US 12,014,739 B2
Using corrections, of automated assistant functions, for training of on-device machine learning models
Françoise Beaufays, Mountain View, CA (US); Rajiv Mathews, Sunnyvale, CA (US); Dragan Zivkovic, Sunnyvale, CA (US); Kurt Partridge, San Francisco, CA (US); and Andrew Hard, Menlo Park, CA (US)
Assigned to GOOGLE LLC, Mountain View, CA (US)
Filed by GOOGLE LLC, Mountain View, CA (US)
Filed on Jul. 6, 2023, as Appl. No. 18/218,818.
Application 18/218,818 is a continuation of application No. 16/973,572, granted, now 11,741,953, previously published as PCT/US2019/060537, filed on Nov. 8, 2019.
Prior Publication US 2023/0352019 A1, Nov. 2, 2023
Int. Cl. G10L 15/22 (2006.01); G10L 15/065 (2013.01); G10L 15/10 (2006.01); G10L 15/30 (2013.01)

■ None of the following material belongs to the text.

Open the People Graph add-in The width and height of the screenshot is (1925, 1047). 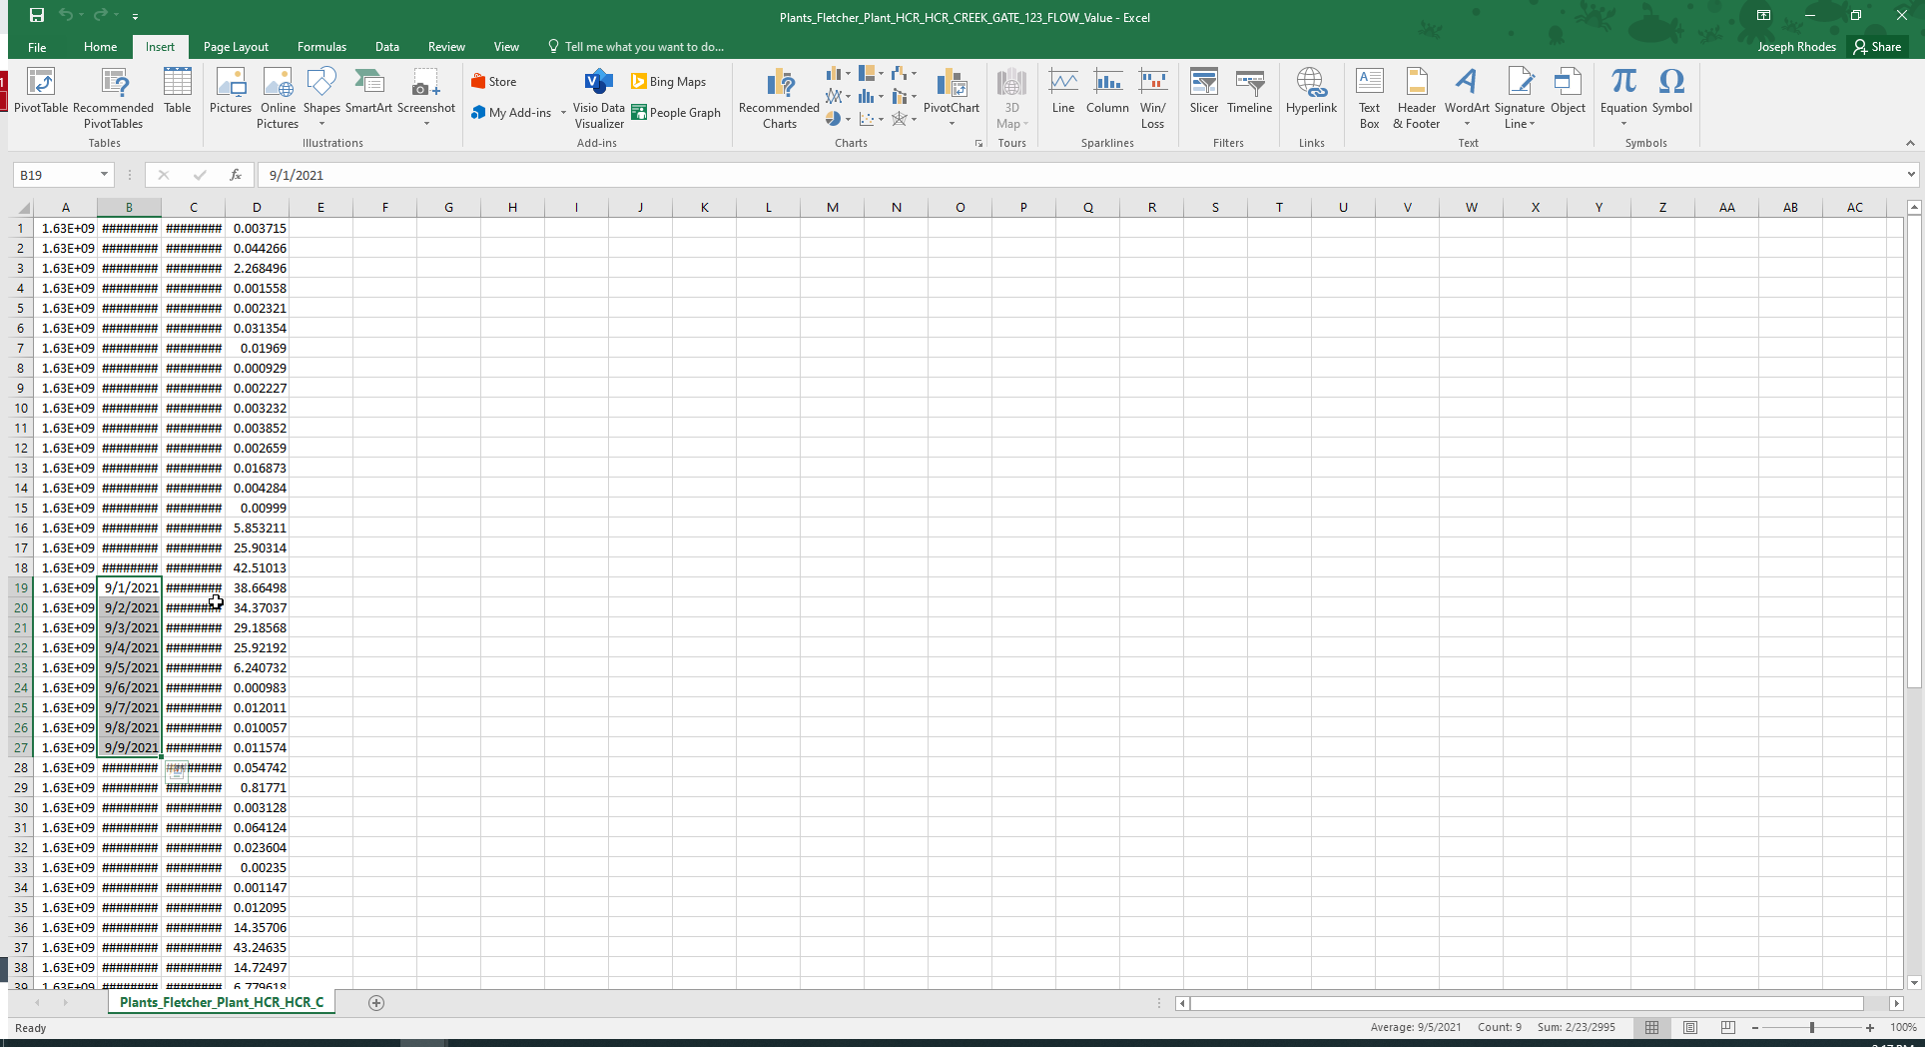pos(676,113)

CPC G10L 15/22 (2013.01) [G10L 15/065 (2013.01); G10L 15/10 (2013.01); G10L 15/30 (2013.01)] 20 Claims
OG exemplary drawing
 
20. A client device comprising:
one or more hardware processors; and
memory storing instructions that, when executed by the one or more hardware processors, cause the one or more hardware processors to:
receive, via one or more microphones of the client device, audio data that captures a spoken utterance of a user;
process the audio data using a machine learning model, stored locally at the client device, to generate a predicted output;
make a decision, based on the predicted output failing to satisfy a threshold, to refrain from initiating one or more currently dormant automated assistant functions;
subsequent to making the decision to refrain from initiating the one or more currently dormant automated assistant functions:
receive, via the client device, further user interface input to initiate one or more of the currently dormant automated assistant functions and that contradicts the decision to refrain from initiating one or more of the currently dormant automated assistant functions; and
determine, based on a duration of time between receiving the audio data that was processed in making the decision and receiving the further user interface input that contradicts the decision, that the decision to refrain from initiating one or more of the one or more currently dormant automated assistant functions was incorrect; and
in response to determining that the decision was incorrect:
generate a gradient based on comparing the predicted output to ground truth output that satisfies the threshold, and
transmit, over a network and to a remote system, the generated gradient without transmitting any of: the audio data and the further user interface input,
wherein the remote system utilizes the generated gradient, and additional gradients from additional client devices, to update global weights of a global machine learning model that is a global counterpart of the machine learning model that is stored locally at the client device.